Τετάρτη 19 Δεκεμβρίου 2012

Adaptation

I don't know how many people are familiar with Ron Heifetz and his work on adaptive leadership, I guess a lot. In any case, I provide a link just to get you introduced or to remind you of this work.
adaptive leadership

Personally, I believe in this theory not only in the workplace but in everyday life as well. I do believe in the power of adaptation and I try as much as possible to expose myself in situations outside of my comfort zone. Actually, I don't try anymore. It has become a habit and every time I have to take a decision about what to do, I choose the one that I 'm not familiar with. Of course this doesn't mean that I take the right decision, but this is just me.

My sense after several years living like this is like not having a comfort zone at all. I can assure you that it is unsettling. However, I can't stop it. It seems impossible for me to "feel like home". I have no close friends anymore and I face problems in my relationship, since my emotional situation constantly changes. There is not this magic place where I can go and relax and feel secure. This insecurity (created by me) is apparent to my girlfriend, and eventually she feels insecure too. Sadly, I still don't want to stop. In my way of view, people should never stop trying to develop themselves. In my mind, there is always a "what-if" scenario. I constantly try to stretch myself to uncomfortable situations. I want to explore my limits and I always find that I can do something more. So, how can I stop it knowing that there is more? That wouldn't be me.

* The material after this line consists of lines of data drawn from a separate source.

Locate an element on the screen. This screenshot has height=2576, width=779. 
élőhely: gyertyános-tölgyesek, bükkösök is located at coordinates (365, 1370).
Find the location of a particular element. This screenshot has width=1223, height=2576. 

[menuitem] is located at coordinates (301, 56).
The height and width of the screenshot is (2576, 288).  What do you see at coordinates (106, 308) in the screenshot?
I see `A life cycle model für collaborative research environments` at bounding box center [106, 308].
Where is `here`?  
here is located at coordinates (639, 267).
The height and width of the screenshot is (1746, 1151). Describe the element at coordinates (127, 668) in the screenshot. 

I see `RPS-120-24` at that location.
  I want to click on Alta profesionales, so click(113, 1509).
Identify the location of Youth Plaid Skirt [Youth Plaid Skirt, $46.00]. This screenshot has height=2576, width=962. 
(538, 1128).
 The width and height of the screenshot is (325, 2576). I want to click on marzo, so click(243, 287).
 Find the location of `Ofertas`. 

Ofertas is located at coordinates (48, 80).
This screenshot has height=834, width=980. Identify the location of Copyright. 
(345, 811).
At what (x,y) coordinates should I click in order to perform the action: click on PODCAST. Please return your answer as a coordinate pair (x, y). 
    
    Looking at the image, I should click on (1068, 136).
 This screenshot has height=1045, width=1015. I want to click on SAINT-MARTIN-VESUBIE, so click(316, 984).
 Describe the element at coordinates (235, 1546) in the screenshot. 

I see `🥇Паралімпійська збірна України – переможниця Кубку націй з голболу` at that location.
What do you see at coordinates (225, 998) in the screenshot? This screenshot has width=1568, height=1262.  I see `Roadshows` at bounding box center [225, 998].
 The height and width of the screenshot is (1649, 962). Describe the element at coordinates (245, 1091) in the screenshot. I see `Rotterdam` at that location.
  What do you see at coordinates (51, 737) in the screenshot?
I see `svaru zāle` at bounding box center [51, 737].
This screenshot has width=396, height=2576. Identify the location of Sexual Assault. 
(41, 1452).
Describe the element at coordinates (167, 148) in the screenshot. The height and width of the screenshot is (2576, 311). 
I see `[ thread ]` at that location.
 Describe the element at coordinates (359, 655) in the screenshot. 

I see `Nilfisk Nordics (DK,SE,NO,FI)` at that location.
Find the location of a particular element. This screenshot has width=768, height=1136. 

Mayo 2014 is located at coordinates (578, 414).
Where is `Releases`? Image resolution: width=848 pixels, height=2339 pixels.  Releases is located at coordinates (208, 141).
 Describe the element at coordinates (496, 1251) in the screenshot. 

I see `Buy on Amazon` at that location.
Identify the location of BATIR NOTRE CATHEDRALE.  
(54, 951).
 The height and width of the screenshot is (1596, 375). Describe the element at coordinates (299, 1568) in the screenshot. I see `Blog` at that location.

I was always complaining that there is nothing interesting enough to fascinate me. I was always jealous of my sister (and people like her) who knew that she wants to be a doctor since she was five years old. I never had such a commitment to something.Now, I realize that I have. I am committed to adaptation.

Finally, in an attempt to get some feedback from my actions, I think that I should not share my feelings from this journey. Maybe I should just share the experiences and results.